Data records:
··········

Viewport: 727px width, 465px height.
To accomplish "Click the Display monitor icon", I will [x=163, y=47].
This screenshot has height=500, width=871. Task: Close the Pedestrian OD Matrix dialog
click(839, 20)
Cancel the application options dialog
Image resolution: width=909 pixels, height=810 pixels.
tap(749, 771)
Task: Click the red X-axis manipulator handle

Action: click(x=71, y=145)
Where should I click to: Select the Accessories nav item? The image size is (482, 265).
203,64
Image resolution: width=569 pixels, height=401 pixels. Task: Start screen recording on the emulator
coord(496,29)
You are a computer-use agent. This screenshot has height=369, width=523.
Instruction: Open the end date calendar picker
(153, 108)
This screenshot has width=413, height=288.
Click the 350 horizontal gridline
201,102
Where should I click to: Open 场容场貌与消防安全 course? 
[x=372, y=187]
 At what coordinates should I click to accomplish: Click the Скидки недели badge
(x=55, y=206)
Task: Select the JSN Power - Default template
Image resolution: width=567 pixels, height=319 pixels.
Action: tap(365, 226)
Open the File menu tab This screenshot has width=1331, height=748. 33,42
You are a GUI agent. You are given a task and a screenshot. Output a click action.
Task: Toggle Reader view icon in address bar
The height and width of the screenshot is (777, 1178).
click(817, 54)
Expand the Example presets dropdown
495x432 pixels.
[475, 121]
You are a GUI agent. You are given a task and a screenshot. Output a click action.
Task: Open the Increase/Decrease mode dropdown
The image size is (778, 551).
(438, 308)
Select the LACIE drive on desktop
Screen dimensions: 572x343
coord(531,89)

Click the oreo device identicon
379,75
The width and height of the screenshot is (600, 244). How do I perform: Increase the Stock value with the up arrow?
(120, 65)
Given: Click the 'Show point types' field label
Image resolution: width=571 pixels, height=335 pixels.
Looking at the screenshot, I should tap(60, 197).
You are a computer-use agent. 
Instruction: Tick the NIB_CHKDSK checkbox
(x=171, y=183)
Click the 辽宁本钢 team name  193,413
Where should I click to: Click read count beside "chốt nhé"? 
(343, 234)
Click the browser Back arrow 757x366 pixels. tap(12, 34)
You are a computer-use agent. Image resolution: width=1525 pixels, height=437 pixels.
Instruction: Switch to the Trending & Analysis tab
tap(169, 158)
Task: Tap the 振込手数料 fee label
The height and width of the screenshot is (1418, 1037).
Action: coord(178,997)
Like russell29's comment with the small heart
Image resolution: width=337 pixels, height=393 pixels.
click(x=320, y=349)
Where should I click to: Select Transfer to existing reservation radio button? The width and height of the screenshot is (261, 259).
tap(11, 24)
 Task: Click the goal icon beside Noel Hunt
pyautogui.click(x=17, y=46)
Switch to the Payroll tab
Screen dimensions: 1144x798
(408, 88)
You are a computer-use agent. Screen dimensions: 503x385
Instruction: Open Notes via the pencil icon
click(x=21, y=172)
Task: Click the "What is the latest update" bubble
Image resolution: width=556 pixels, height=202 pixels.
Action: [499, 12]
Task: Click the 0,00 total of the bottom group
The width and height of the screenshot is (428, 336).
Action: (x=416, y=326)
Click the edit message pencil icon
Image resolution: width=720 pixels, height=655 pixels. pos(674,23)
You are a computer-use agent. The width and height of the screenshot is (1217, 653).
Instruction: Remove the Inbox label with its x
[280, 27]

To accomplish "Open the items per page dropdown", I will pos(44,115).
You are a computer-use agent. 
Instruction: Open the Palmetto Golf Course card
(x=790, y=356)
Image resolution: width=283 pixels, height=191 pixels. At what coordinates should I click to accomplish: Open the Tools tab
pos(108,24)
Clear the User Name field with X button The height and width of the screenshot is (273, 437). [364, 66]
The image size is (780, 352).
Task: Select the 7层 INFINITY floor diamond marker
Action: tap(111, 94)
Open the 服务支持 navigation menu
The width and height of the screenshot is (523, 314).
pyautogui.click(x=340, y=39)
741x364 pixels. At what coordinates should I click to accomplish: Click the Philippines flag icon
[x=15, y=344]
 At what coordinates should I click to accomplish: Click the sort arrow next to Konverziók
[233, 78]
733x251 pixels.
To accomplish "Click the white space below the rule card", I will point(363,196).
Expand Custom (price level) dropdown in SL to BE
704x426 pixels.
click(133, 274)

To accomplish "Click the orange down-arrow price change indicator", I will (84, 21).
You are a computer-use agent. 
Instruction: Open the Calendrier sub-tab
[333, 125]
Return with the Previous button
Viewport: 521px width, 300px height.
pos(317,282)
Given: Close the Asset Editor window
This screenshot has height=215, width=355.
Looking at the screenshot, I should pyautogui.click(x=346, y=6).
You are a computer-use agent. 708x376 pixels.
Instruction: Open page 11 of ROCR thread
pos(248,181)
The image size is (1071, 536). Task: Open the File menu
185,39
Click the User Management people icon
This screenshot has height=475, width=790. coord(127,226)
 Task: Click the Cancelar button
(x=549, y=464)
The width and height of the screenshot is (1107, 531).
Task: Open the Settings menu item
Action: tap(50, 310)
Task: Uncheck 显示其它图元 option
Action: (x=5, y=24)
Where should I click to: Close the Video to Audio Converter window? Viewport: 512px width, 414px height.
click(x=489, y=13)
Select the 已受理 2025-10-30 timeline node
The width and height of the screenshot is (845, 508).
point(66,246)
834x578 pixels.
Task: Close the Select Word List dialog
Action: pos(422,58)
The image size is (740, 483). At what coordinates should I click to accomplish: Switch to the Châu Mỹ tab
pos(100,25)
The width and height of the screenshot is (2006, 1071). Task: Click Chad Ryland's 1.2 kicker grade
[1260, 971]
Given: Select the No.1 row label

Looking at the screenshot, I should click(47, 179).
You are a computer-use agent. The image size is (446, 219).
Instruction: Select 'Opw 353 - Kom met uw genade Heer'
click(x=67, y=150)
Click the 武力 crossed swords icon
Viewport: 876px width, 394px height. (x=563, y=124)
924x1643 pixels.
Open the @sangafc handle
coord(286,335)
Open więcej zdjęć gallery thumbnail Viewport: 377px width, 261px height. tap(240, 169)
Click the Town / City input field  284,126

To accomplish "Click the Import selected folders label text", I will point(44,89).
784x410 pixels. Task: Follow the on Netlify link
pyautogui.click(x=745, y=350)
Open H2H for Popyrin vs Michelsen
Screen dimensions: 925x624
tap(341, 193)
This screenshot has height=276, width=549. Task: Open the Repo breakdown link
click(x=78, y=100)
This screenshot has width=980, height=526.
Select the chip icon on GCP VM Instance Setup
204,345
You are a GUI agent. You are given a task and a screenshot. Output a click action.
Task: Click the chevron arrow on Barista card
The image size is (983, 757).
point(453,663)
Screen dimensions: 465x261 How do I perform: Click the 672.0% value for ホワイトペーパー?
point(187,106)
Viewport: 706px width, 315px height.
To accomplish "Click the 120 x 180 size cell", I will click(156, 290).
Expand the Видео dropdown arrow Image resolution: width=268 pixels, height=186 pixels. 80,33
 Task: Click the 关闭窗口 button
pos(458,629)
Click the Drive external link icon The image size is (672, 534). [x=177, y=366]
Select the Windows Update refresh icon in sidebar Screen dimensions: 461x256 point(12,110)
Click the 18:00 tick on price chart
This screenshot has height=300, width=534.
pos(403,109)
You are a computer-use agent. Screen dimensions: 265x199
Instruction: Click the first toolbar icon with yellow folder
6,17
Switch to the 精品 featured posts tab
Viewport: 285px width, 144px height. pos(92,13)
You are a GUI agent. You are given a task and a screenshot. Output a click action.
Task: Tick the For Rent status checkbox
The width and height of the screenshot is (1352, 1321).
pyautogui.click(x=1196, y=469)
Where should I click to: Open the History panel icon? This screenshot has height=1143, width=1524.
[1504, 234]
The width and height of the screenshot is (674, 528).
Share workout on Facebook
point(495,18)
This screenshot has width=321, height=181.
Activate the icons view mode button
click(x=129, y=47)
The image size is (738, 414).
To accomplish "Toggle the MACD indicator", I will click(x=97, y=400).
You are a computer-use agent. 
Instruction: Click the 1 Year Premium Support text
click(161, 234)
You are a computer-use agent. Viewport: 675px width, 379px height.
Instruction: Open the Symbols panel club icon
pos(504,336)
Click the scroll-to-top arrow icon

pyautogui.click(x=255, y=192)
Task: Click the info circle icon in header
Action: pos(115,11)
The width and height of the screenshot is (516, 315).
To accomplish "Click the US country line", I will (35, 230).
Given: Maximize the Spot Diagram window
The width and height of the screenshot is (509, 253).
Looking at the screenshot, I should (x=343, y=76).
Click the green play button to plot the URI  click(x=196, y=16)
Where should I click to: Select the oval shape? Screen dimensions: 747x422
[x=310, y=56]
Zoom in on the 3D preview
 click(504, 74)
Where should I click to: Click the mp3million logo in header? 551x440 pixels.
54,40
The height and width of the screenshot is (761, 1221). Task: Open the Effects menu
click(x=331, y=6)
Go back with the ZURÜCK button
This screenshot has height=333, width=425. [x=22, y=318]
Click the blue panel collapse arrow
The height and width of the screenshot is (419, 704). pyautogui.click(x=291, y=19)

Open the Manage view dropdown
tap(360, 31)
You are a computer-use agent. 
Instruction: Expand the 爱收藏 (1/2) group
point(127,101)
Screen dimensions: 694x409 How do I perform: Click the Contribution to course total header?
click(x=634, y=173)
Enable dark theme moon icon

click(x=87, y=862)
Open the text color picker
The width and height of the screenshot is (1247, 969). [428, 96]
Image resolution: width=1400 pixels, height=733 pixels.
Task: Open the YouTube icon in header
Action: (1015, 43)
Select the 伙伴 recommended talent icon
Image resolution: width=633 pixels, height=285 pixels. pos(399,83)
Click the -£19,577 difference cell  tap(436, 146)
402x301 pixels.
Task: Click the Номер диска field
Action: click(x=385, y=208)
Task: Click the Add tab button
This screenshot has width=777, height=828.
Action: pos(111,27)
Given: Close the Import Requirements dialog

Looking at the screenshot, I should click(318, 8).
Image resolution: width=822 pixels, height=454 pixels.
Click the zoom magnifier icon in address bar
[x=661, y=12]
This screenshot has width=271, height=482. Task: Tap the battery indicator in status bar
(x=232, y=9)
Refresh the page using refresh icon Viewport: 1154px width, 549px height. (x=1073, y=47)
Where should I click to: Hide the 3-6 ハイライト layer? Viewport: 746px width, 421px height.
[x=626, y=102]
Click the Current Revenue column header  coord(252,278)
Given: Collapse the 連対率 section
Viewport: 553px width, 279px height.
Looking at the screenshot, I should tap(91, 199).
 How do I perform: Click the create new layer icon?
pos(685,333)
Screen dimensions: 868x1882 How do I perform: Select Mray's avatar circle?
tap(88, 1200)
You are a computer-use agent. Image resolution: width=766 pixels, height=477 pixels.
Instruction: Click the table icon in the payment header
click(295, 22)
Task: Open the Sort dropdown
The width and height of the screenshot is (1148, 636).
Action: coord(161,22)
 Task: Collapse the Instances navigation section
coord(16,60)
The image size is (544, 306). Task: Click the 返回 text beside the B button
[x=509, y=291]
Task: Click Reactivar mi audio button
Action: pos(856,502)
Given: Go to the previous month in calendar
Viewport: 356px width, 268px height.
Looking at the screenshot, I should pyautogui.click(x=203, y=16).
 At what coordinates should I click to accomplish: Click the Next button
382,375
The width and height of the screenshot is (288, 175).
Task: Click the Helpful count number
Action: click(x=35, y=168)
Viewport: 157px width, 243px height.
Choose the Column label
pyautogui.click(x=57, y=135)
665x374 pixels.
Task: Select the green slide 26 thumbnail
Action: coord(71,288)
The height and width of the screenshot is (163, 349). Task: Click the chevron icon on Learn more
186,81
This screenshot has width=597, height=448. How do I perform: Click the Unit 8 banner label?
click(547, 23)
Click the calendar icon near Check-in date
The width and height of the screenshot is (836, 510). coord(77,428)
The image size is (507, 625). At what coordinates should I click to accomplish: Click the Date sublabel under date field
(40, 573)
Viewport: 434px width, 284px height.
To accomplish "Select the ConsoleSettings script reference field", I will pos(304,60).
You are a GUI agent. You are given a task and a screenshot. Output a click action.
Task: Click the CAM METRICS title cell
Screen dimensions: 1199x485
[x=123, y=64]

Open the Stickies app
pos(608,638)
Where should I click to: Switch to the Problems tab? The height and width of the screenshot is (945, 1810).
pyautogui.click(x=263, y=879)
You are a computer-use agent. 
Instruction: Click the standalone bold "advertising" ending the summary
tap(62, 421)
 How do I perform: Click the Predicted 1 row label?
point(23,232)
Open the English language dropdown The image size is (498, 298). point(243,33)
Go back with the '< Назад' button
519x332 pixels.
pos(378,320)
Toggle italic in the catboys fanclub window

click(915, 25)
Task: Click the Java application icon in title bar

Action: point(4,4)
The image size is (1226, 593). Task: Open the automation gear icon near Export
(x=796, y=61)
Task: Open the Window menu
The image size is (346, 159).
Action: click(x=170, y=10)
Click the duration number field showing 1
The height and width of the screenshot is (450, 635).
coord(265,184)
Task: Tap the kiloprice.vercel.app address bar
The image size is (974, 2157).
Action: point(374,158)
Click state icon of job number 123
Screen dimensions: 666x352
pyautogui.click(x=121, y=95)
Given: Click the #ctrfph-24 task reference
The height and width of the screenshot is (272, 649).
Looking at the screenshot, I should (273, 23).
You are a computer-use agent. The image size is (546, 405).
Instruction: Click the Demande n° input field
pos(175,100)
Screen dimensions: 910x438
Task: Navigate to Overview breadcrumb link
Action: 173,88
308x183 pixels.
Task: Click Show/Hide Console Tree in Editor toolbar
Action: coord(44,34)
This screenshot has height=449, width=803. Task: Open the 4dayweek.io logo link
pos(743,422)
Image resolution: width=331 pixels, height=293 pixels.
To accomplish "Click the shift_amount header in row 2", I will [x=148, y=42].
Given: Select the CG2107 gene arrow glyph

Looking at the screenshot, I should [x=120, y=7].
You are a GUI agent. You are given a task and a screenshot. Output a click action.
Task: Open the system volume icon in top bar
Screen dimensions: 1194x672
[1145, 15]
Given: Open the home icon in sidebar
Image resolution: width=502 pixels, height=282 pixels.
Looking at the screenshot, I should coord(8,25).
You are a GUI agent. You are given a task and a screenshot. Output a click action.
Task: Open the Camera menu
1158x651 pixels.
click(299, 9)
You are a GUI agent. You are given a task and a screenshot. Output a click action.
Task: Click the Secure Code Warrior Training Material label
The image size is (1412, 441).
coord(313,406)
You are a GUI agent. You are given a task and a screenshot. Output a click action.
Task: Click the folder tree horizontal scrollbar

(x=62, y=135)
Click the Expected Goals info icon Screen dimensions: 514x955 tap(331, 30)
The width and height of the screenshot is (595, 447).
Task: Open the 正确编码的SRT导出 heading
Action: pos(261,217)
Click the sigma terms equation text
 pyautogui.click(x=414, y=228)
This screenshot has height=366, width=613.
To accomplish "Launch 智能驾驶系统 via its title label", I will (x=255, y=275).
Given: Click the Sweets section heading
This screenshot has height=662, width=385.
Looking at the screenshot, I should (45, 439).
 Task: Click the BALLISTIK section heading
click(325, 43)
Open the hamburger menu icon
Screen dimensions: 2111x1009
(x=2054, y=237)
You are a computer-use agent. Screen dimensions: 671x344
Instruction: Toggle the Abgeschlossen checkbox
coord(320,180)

··········

▶ ASSIGNED TASK:
All lines from the one that holds "Instruction: Toggle the" to the end of the entries above must be transcribed exactly, both ends included, and no others.

▶ ANSWER SPACE:
Instruction: Toggle the Abgeschlossen checkbox
coord(320,180)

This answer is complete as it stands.